**** DATA

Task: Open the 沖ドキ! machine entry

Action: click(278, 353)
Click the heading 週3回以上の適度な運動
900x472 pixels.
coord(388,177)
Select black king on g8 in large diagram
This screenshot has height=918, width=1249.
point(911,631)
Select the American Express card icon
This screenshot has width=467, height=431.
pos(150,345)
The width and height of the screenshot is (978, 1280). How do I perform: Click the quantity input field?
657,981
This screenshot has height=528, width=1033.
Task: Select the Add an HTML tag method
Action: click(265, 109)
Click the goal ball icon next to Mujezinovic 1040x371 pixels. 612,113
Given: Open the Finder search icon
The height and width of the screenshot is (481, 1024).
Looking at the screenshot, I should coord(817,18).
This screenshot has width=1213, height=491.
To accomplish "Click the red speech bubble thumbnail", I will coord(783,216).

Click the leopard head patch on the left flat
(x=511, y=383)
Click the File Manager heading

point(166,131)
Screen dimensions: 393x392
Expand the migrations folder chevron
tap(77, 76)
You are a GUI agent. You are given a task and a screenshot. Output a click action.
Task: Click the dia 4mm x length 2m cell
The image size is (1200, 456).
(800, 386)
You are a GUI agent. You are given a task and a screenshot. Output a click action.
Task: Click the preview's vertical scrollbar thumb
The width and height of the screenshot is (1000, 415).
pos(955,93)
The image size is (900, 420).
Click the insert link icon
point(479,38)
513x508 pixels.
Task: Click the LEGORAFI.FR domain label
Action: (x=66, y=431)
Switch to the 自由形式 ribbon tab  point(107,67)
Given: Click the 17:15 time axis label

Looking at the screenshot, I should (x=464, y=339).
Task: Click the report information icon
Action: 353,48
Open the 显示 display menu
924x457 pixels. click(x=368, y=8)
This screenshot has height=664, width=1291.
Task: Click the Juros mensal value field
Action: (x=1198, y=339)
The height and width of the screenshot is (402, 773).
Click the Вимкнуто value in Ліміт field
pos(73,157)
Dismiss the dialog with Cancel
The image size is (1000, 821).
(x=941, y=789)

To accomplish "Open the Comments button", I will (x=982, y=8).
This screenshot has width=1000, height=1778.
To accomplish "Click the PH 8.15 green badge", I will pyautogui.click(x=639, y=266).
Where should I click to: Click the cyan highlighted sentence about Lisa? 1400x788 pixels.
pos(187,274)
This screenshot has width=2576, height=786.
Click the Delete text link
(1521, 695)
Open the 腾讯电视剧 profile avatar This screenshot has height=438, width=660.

********

EXERCISE DIRECTIONS: Copy, from the lines above, each one that holds "will".

REPLY:
To accomplish "Click the red speech bubble thumbnail", I will coord(783,216).
To accomplish "Open the Comments button", I will (x=982, y=8).
To accomplish "Click the PH 8.15 green badge", I will pyautogui.click(x=639, y=266).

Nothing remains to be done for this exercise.